Inspirational Quotations #925

We have, as human beings, a storytelling problem. We’re a bit too quick to come up with explanations for things we don’t really have an explanation for.
Malcolm Gladwell (Canadian Journalist, Author)

Fullness of knowledge always and necessarily means some understanding of the depths of our ignorance, and that is always conducive to both humility and reverence.
Robert Andrews Millikan (American Physicist)

God has so made the mind of man that a peculiar deliciousness resides in the fruits of personal industry.
William Wilberforce (English Social Reformer)

What you lose as you age is witnesses, the ones that watched from early on and cared, like your own little grandstand.
John Updike (American Author)

Go on—but don’t think you can kill my confidence. I’ve had experts doing it for years.
John Osborne (English Playwright, Actor)

The one predominant duty is to find one’s work and do it.
Charlotte Perkins Gilman (American Feminist, Writer)

Self esteem is the reputation we acquire with ourselves.
Nathaniel Branden (American Psychotherapist)

So great is the effect of cleanliness upon man, that it extends even to his moral character.—Virtue never dwelt long with filth; nor do I believe there ever was a person scrupulously attentive to cleanliness who was a consummate villain.
Benjamin Thompson (American-British Scientist)

An “unemployed” existence is a worse negation of life than death itself.
Jose Ortega y. Gasset (Spanish Philosopher)

Persecution was at least a sign of personal interest. Tolerance is composed of nine parts of apathy to one of brotherly love.
Frank Moore Colby (American Writer, Editor)

Persevering mediocrity is much more respectable, and unspeakably more useful, than talented inconstancy.
James Hamilton (Scottish Protestant Minister)

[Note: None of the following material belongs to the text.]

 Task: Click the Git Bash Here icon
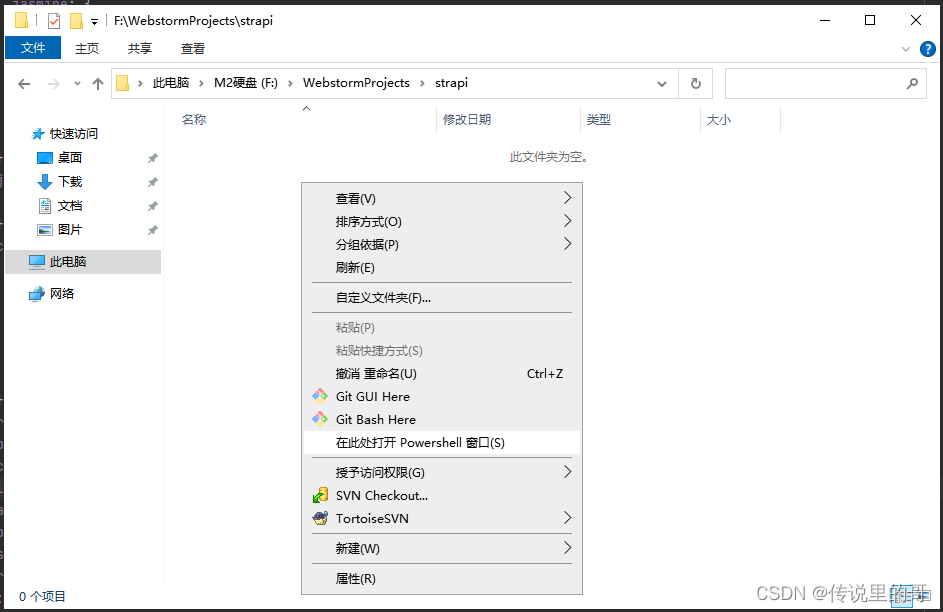[x=320, y=419]
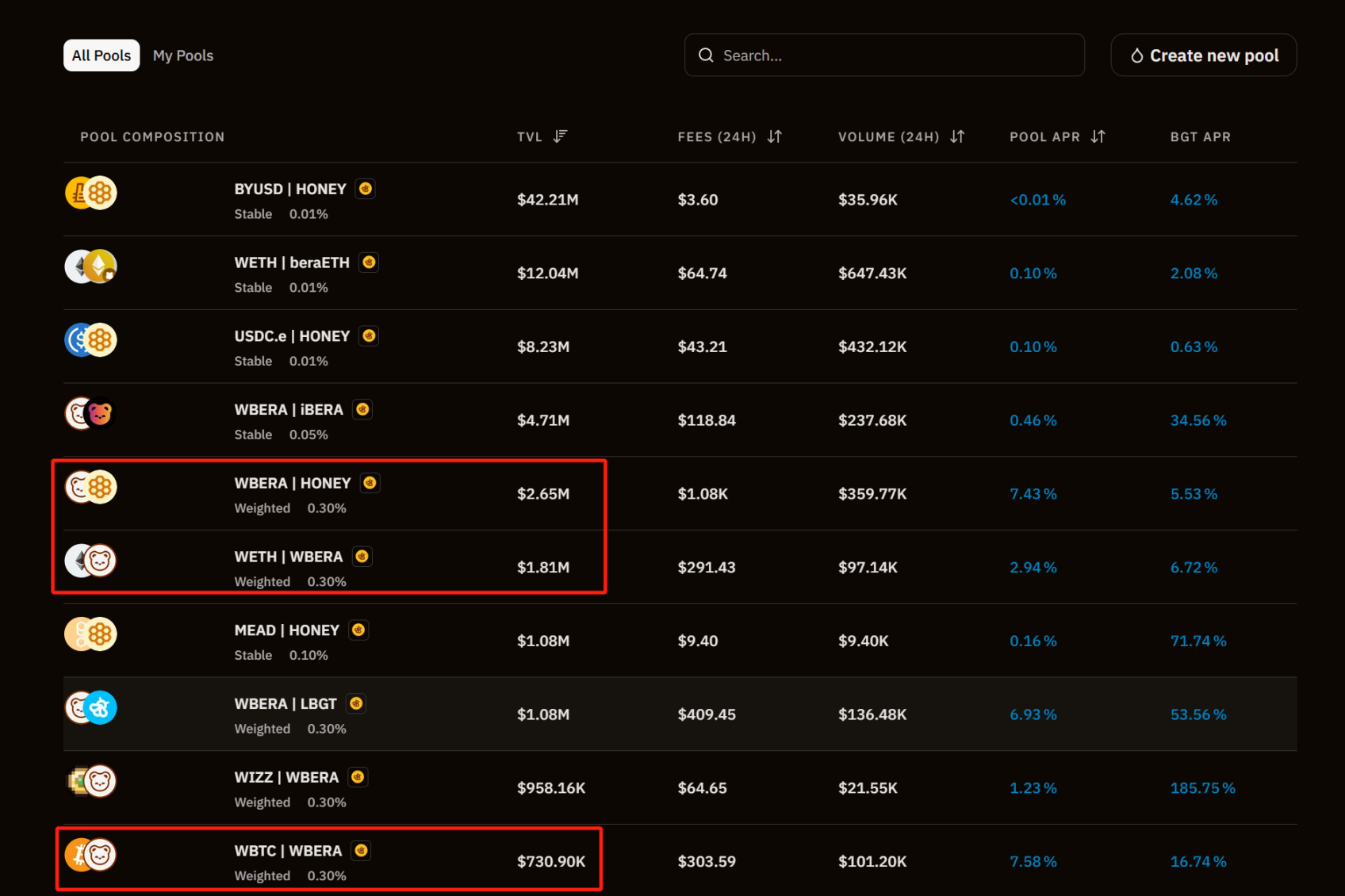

You will never change your life until you change something you do daily. The secret of your success is found in your daily routine.
Darren Hardy (American Author)

Human memory is a marvelous but fallacious instrument. The memories which lie within us are not carved in stone; not only do they tend to become erased as the years go by, but often they change, or even increase by incorporating extraneous features.
Primo Levi (Italian Novelist, Poet)

The criterion of simplicity requires that the minimum number of assumptions be postulated.